- _Exercise objective_
Transcribe the full listing with no word altered.

- _Task input_
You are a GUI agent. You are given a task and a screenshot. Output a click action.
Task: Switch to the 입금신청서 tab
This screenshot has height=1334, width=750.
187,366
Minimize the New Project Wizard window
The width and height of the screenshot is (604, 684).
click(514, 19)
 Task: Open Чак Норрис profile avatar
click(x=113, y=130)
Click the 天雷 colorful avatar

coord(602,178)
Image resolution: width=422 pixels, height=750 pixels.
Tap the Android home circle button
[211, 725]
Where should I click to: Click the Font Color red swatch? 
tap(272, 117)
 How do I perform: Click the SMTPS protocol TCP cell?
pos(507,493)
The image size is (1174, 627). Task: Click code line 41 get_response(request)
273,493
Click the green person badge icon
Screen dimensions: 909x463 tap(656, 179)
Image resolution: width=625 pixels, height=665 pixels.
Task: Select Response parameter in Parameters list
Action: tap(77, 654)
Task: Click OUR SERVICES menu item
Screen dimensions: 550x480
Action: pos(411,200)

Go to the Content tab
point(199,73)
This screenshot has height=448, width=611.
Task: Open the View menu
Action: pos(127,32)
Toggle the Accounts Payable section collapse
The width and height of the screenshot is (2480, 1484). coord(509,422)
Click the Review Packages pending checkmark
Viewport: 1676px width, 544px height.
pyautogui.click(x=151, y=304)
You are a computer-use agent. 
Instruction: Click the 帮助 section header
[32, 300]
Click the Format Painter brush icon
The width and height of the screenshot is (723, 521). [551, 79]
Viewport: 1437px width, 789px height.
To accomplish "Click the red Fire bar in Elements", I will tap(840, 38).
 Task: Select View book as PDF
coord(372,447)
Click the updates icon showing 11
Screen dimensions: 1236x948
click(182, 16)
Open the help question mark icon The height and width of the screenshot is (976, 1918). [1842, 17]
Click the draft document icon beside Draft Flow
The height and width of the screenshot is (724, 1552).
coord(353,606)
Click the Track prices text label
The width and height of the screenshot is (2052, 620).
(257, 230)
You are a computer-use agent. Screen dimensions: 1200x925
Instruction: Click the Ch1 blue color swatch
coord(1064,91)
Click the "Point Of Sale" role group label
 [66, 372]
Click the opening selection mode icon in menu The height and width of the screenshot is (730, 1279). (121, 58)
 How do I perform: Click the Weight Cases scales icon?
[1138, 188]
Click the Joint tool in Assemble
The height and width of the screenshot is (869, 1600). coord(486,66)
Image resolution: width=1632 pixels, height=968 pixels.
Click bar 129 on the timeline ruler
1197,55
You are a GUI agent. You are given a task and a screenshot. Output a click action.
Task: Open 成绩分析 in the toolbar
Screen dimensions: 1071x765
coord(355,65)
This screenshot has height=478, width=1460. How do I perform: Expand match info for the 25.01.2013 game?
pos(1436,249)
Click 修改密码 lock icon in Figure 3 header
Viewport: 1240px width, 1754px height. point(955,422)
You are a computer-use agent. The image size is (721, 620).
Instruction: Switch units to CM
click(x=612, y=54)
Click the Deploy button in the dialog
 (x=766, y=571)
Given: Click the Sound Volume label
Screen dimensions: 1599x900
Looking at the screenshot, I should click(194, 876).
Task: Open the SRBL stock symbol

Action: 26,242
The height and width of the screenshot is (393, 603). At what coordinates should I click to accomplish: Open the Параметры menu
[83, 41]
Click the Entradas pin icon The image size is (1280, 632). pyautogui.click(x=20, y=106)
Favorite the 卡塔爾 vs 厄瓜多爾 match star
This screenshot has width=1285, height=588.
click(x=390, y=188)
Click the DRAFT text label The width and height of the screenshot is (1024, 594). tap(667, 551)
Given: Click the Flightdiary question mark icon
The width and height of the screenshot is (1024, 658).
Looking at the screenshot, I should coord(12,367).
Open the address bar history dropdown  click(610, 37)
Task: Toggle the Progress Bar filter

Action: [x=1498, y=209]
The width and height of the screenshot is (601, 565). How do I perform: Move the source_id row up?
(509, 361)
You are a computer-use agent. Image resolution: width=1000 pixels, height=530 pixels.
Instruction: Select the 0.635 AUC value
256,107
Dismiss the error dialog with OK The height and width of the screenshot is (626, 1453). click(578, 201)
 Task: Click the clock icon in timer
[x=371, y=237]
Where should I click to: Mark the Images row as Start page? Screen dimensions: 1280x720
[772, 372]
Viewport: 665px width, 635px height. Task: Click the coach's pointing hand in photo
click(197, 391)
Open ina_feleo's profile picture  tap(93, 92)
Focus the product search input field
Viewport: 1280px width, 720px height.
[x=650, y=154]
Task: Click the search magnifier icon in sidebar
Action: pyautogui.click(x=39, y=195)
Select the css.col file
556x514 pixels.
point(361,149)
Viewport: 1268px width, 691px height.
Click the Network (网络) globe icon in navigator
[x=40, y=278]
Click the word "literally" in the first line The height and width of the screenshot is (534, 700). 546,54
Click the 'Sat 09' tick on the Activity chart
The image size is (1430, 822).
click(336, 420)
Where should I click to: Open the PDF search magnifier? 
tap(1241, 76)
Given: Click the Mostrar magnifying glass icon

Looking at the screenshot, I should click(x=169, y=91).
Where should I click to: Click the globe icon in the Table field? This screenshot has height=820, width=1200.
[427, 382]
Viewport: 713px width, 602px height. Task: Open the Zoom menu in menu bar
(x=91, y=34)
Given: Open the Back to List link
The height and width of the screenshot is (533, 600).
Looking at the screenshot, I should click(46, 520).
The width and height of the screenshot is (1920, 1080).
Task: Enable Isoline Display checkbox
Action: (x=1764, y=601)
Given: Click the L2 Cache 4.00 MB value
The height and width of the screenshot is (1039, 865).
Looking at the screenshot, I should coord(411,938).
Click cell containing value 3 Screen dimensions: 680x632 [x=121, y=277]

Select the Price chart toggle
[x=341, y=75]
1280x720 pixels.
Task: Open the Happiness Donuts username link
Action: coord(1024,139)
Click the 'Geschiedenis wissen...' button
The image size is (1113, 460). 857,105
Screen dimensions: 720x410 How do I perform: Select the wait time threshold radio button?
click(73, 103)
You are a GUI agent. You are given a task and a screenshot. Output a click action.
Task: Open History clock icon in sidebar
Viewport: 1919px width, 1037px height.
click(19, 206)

- _Problem solution_
You are a GUI agent. You are given a task and a screenshot. Output a click action.
Task: Switch to the 입금신청서 tab
This screenshot has height=1334, width=750.
187,366
Minimize the New Project Wizard window
The width and height of the screenshot is (604, 684).
click(514, 19)
 Task: Open Чак Норрис profile avatar
click(x=113, y=130)
Click the 天雷 colorful avatar

coord(602,178)
Image resolution: width=422 pixels, height=750 pixels.
Tap the Android home circle button
[211, 725]
Where should I click to: Click the Font Color red swatch? 
tap(272, 117)
 How do I perform: Click the SMTPS protocol TCP cell?
pos(507,493)
The image size is (1174, 627). Task: Click code line 41 get_response(request)
273,493
Click the green person badge icon
Screen dimensions: 909x463 tap(656, 179)
Image resolution: width=625 pixels, height=665 pixels.
Task: Select Response parameter in Parameters list
Action: tap(77, 654)
Task: Click OUR SERVICES menu item
Screen dimensions: 550x480
Action: pos(411,200)

Go to the Content tab
point(199,73)
This screenshot has height=448, width=611.
Task: Open the View menu
Action: pos(127,32)
Toggle the Accounts Payable section collapse
The width and height of the screenshot is (2480, 1484). coord(509,422)
Click the Review Packages pending checkmark
Viewport: 1676px width, 544px height.
pyautogui.click(x=151, y=304)
You are a computer-use agent. 
Instruction: Click the 帮助 section header
[32, 300]
Click the Format Painter brush icon
The width and height of the screenshot is (723, 521). [551, 79]
Viewport: 1437px width, 789px height.
To accomplish "Click the red Fire bar in Elements", I will tap(840, 38).
 Task: Select View book as PDF
coord(372,447)
Click the updates icon showing 11
Screen dimensions: 1236x948
click(182, 16)
Open the help question mark icon The height and width of the screenshot is (976, 1918). [1842, 17]
Click the draft document icon beside Draft Flow
The height and width of the screenshot is (724, 1552).
coord(353,606)
Click the Track prices text label
The width and height of the screenshot is (2052, 620).
(257, 230)
You are a computer-use agent. Screen dimensions: 1200x925
Instruction: Click the Ch1 blue color swatch
coord(1064,91)
Click the "Point Of Sale" role group label
 [66, 372]
Click the opening selection mode icon in menu The height and width of the screenshot is (730, 1279). (121, 58)
 How do I perform: Click the Weight Cases scales icon?
[1138, 188]
Click the Joint tool in Assemble
The height and width of the screenshot is (869, 1600). coord(486,66)
Image resolution: width=1632 pixels, height=968 pixels.
Click bar 129 on the timeline ruler
1197,55
You are a GUI agent. You are given a task and a screenshot. Output a click action.
Task: Open 成绩分析 in the toolbar
Screen dimensions: 1071x765
coord(355,65)
This screenshot has height=478, width=1460. How do I perform: Expand match info for the 25.01.2013 game?
pos(1436,249)
Click 修改密码 lock icon in Figure 3 header
Viewport: 1240px width, 1754px height. point(955,422)
You are a computer-use agent. The image size is (721, 620).
Instruction: Switch units to CM
click(x=612, y=54)
Click the Deploy button in the dialog
 (x=766, y=571)
Given: Click the Sound Volume label
Screen dimensions: 1599x900
Looking at the screenshot, I should click(194, 876).
Task: Open the SRBL stock symbol

Action: 26,242
The height and width of the screenshot is (393, 603). At what coordinates should I click to accomplish: Open the Параметры menu
[83, 41]
Click the Entradas pin icon The image size is (1280, 632). pyautogui.click(x=20, y=106)
Favorite the 卡塔爾 vs 厄瓜多爾 match star
This screenshot has width=1285, height=588.
click(x=390, y=188)
Click the DRAFT text label The width and height of the screenshot is (1024, 594). tap(667, 551)
Given: Click the Flightdiary question mark icon
The width and height of the screenshot is (1024, 658).
Looking at the screenshot, I should coord(12,367).
Open the address bar history dropdown  click(610, 37)
Task: Toggle the Progress Bar filter

Action: [x=1498, y=209]
The width and height of the screenshot is (601, 565). How do I perform: Move the source_id row up?
(509, 361)
You are a computer-use agent. Image resolution: width=1000 pixels, height=530 pixels.
Instruction: Select the 0.635 AUC value
256,107
Dismiss the error dialog with OK The height and width of the screenshot is (626, 1453). click(578, 201)
 Task: Click the clock icon in timer
[x=371, y=237]
Where should I click to: Mark the Images row as Start page? Screen dimensions: 1280x720
[772, 372]
Viewport: 665px width, 635px height. Task: Click the coach's pointing hand in photo
click(197, 391)
Open ina_feleo's profile picture  tap(93, 92)
Focus the product search input field
Viewport: 1280px width, 720px height.
[x=650, y=154]
Task: Click the search magnifier icon in sidebar
Action: pyautogui.click(x=39, y=195)
Select the css.col file
556x514 pixels.
point(361,149)
Viewport: 1268px width, 691px height.
Click the Network (网络) globe icon in navigator
[x=40, y=278]
Click the word "literally" in the first line The height and width of the screenshot is (534, 700). 546,54
Click the 'Sat 09' tick on the Activity chart
The image size is (1430, 822).
click(336, 420)
Where should I click to: Open the PDF search magnifier? 
tap(1241, 76)
Given: Click the Mostrar magnifying glass icon

Looking at the screenshot, I should click(x=169, y=91).
Where should I click to: Click the globe icon in the Table field? This screenshot has height=820, width=1200.
[427, 382]
Viewport: 713px width, 602px height. Task: Open the Zoom menu in menu bar
(x=91, y=34)
Given: Open the Back to List link
The height and width of the screenshot is (533, 600).
Looking at the screenshot, I should click(46, 520).
The width and height of the screenshot is (1920, 1080).
Task: Enable Isoline Display checkbox
Action: (x=1764, y=601)
Given: Click the L2 Cache 4.00 MB value
The height and width of the screenshot is (1039, 865).
Looking at the screenshot, I should coord(411,938).
Click cell containing value 3 Screen dimensions: 680x632 [x=121, y=277]

Select the Price chart toggle
[x=341, y=75]
1280x720 pixels.
Task: Open the Happiness Donuts username link
Action: coord(1024,139)
Click the 'Geschiedenis wissen...' button
The image size is (1113, 460). 857,105
Screen dimensions: 720x410 How do I perform: Select the wait time threshold radio button?
click(73, 103)
You are a GUI agent. You are given a task and a screenshot. Output a click action.
Task: Open History clock icon in sidebar
Viewport: 1919px width, 1037px height.
click(19, 206)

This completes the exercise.